# Shaker style table in maple and cherry (finished with pics)



## Ironballs (11 Sep 2008)

This was our set piece for our second year cabinet making class, a shaker style hall table. We had a basic design to follow but were allowed our own embellishments and wood choices. Our choices for timber were ash, oak, maple, cherry and if you were feeling rich, walnut. I decided to go for maple and cherry, the timbers would be an interesting contrast and give it a more modern look too.

Part of the reason for doing this WIP is that it still is a WIP  despite the course finishing in June. I'll not tell you where I've got to yet, but it does need that final push to finish it. So I'm hoping public shaming will be an additional spur, though the fact it already looks great should be enough (well, I think so anyway  ).

So here goes, machines were used for most things - morticing, tenoning, planing, thicknessing - though there was plenty of fettling to be done by hand, plus all the dovetails.....

First up the machining of the main pieces, cherry legs and maple rails. We think the timber may have been fresh in to the college as despite it being hotter than the surface of the sun with a humidity of 0%, all the pieces moved a bit after we had machined them down to size. Knew we should have left a bit over







Marking up of the mortices in the legs






Legs after morticing, not too bad, I ended up using the Axminster which was easier to set up but not quite as accurate as the large Wadkin






The rails after being run through the not insubstantial tenoning machine - which was slightly out of true






Side on view of the tenons






To be continued... in case the PC crashes and I have to do this all over again :x


----------



## RobertMP (11 Sep 2008)

I'm using a WIP thread for a bit of motivation too :lol:

I do like the look of Maple. Doesn't match anything in our house but I do have a plank of it so must think of something to use it for 

btw... you need to make a follow up post sometime showing your progress


----------



## Ironballs (11 Sep 2008)

Well it did crash, it's nothing if not predictable. So, the saga continues...

Actually it would continue if Photobucket wasn't down for maintenance


----------



## joiner_sim (11 Sep 2008)

Looking great! Using machines, there's nothing wrong with that at all! Especially when the jobs a paid one and time is money, machines speed up the woodworking process. Unfortunatley looses some of the skill, but as you have already said, the machine can only do so much, the joints do still have to be altered by hand.


----------



## Ironballs (11 Sep 2008)

Creating this post is harder than doing a bleeding dovetail as my PC crashes more often than Raikkonen in a rain shower.

Anyway the last pictures showed the tenons and you can see some breakout that we suffered from that machine, very frustrating.

This one shows the haunches being cut, some done on the bandsaw, some done with the tenon and coping saws when there was a queue for the bandsaw






Not got a pic of the top rail tail being cut, but here is the socket in the leg being cut, my first ever dovetail joint. Went quite well






This here is the leg tapering, tapered on the inside faces only. Rough cut on the bandsaw and then finished with the plane. Nice satisfying job






Missed another pic where I put the curves into the bottom of the rails, again bandsaw to begin with and then finished with the spokeshave - Veritas flat sole. Lovely tool. This here is one end being cramped up






And closer in, you can never have too much glue. Ahem


----------



## Ironballs (11 Sep 2008)
#####
## TASK LIST
**1)** In the shaker table thread, which mortising machine did the builder end up using for the legs?
**2)** Pull out each line of the listing below that contains the string "Open". Case counts.
#####
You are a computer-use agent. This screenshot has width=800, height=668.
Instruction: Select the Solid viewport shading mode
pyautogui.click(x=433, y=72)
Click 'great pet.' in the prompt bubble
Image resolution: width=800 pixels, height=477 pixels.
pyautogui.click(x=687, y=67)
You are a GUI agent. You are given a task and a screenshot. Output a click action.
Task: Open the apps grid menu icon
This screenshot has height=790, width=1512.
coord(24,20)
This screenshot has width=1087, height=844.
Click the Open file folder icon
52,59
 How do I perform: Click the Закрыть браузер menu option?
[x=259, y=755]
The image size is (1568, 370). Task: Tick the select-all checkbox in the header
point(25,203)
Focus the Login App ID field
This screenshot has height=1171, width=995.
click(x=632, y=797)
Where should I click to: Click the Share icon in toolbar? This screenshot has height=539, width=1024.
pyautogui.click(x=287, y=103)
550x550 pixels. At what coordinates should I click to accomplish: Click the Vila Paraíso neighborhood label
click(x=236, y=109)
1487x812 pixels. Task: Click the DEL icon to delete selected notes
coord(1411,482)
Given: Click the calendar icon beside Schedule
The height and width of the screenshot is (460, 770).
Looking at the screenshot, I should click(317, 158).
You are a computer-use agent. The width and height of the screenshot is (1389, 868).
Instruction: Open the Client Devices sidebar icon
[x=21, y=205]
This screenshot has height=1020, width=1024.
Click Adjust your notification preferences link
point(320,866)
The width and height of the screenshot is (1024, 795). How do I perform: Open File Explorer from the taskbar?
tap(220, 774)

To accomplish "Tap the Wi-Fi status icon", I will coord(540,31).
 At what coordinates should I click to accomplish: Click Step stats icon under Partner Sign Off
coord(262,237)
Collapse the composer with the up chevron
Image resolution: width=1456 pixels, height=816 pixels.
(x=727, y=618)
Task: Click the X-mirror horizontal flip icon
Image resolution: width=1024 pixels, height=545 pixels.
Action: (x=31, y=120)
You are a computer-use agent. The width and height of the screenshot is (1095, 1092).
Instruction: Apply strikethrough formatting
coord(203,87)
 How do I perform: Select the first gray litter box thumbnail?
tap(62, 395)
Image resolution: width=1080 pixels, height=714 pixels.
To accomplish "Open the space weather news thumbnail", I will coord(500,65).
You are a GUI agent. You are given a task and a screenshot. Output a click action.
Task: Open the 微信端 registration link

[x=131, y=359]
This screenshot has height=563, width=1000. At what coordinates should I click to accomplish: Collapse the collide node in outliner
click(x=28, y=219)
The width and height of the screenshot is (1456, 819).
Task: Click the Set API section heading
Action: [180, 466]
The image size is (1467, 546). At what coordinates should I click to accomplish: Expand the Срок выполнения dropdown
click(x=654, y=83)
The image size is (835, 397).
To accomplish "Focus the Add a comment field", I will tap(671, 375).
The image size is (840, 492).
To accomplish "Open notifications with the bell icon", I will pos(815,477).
#####
## SOLUTION LIST
**1)** The Axminster.

**2)**
Task: Open the apps grid menu icon
Click the Open file folder icon
Instruction: Open the Client Devices sidebar icon
The width and height of the screenshot is (1024, 795). How do I perform: Open File Explorer from the taskbar?
To accomplish "Open the space weather news thumbnail", I will coord(500,65).
Task: Open the 微信端 registration link
To accomplish "Open notifications with the bell icon", I will pos(815,477).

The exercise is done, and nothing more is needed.